Wednesday, October 24, 2012

Classic Films in Focus: THE RAVEN (1963)

The Raven is certainly one of the most famous poems ever written in the English language, and it has earned a particular place of honor in the realm of popular culture, where everyone from John Carradine and James Earl Jones to John De Lancie and Christopher Walken has recorded a version of its irresistible lines. Roger Corman's loose adaptation of Edgar Allan Poe's iconic poem is more a lark than an "ominous bird of yore," but that won't stop fans of the poem or the horror director's work from enjoying this funny, star-studded horror-comedy.

Vincent Price stars as Dr. Erasmus Craven, a scholarly magician whose nightly studies are interrupted when a large raven seeks admittance to his home. The bird turns out to be Dr. Bedlo (Peter Lorre), another practitioner of the dark arts. Along with their respective offspring, Bedlo and Craven make a journey to the castle of a rival sorcerer, Dr. Scarabus (Boris Karloff), where the magicians enter into a deadly contest of supernatural skill.

While the stars of the film are some of horror's most prolific masters, The Raven relies primarily on comedy for its effect. The performers all seem to be having a good time, although Peter Lorre's hangdog looks and hilarious dialogue make him a real scene-stealer. Any viewer with an affection for Price, Lorre, and Karloff will enjoy this romp, although it's best to come at the picture with an expectation of campy pleasures rather than credible thrills. Scream queen Hazel Court plays Craven's supposedly dead wife, Lenore, but one of the most interesting casting choices in the film is the appearance of a very young Jack Nicholson as Lorre's son, Rexford. Nicholson had worked with Corman before in the original film version of The Little Shop of Horrors (1960), but seeing the three time Oscar winner as a handsome young fellow in tights is an opportunity not to be missed.

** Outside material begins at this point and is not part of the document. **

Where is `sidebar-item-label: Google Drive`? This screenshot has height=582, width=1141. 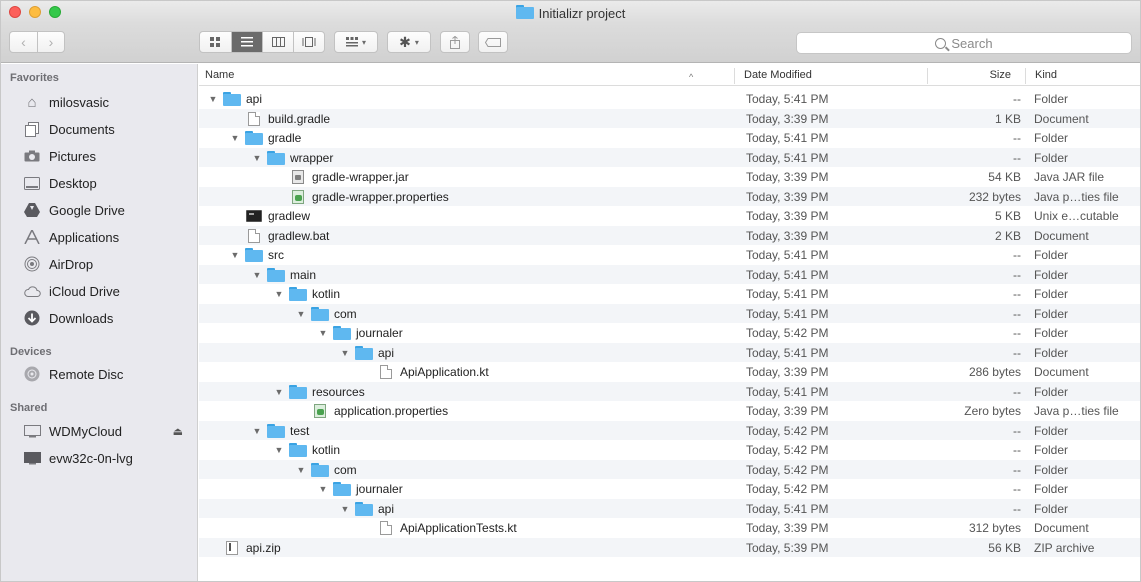 sidebar-item-label: Google Drive is located at coordinates (87, 210). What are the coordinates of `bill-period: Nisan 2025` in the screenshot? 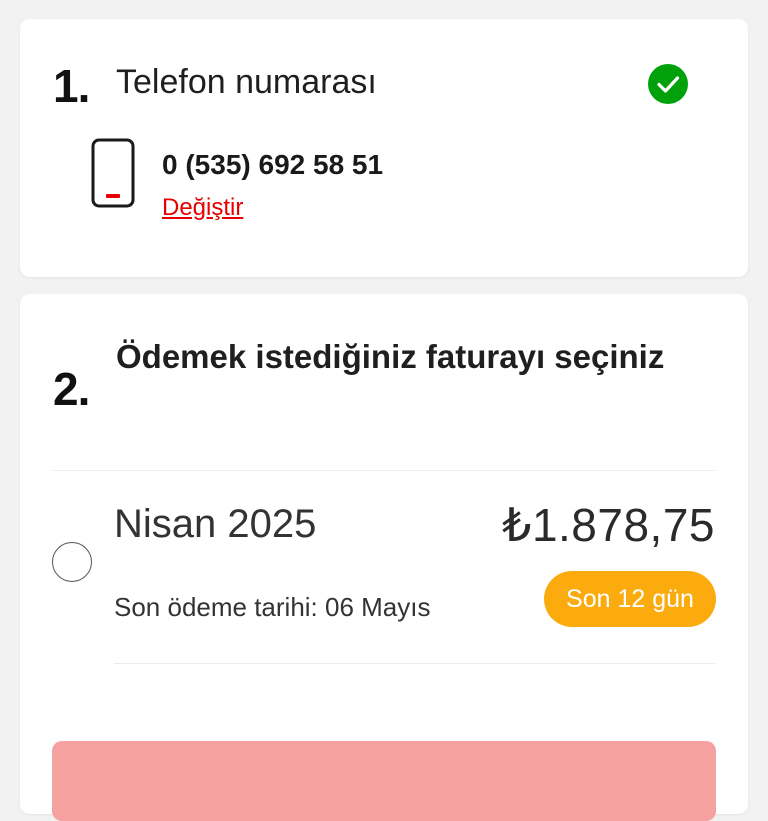 It's located at (216, 524). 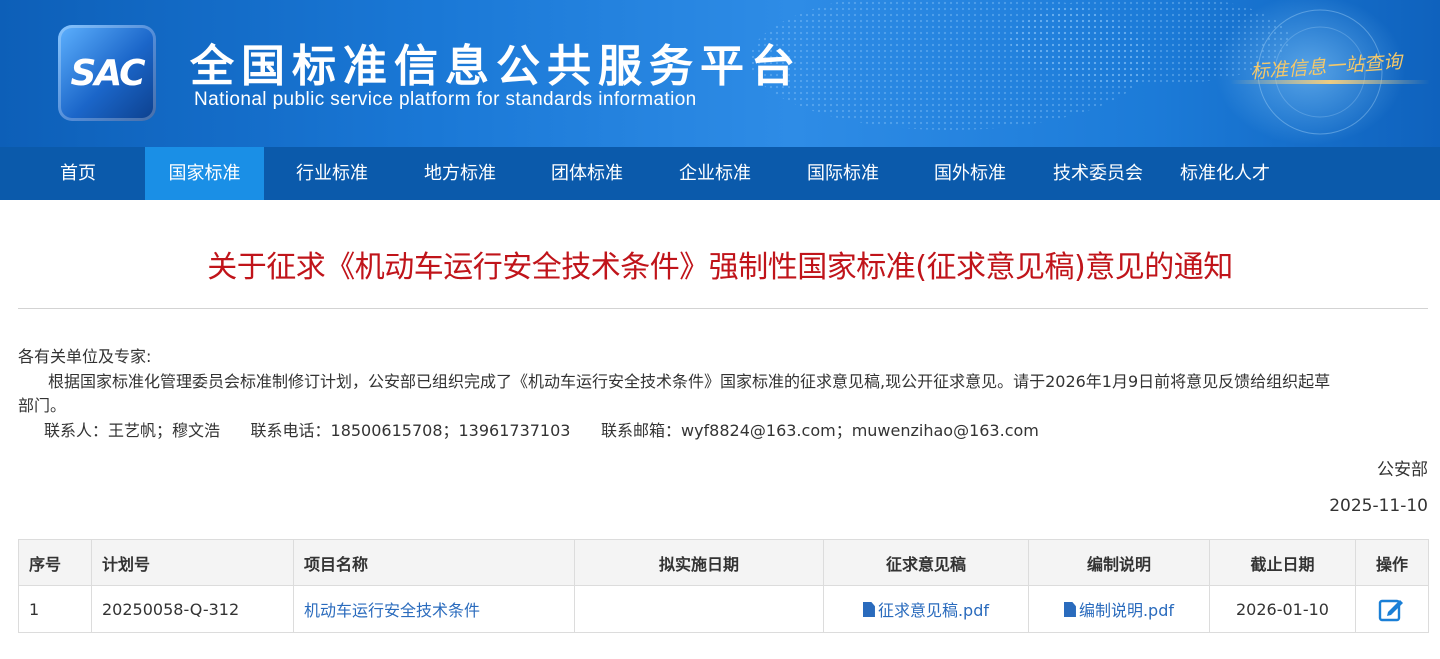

Fans of horror-comedy who enjoy The Raven might move on to other examples of the genre, including The Ghostbreakers (1940) and Abbott and Costello Meet Frankenstein (1948). If Corman's Poe pictures suit your tastes, try House of Usher (1960), Tales of Terror (1962), and The Masque of the Red Death (1964). You'll find Price, Lorre, and Karloff joined by the elegant Basil Rathbone in another delightfully macabre horror-comedy, The Comedy of Terrors (1963), directed by Jacques Tourneur. Richard Matheson, best known today for his often filmed novel, I Am Legend, wrote the screenplays for both The Raven and The Comedy of Terrors.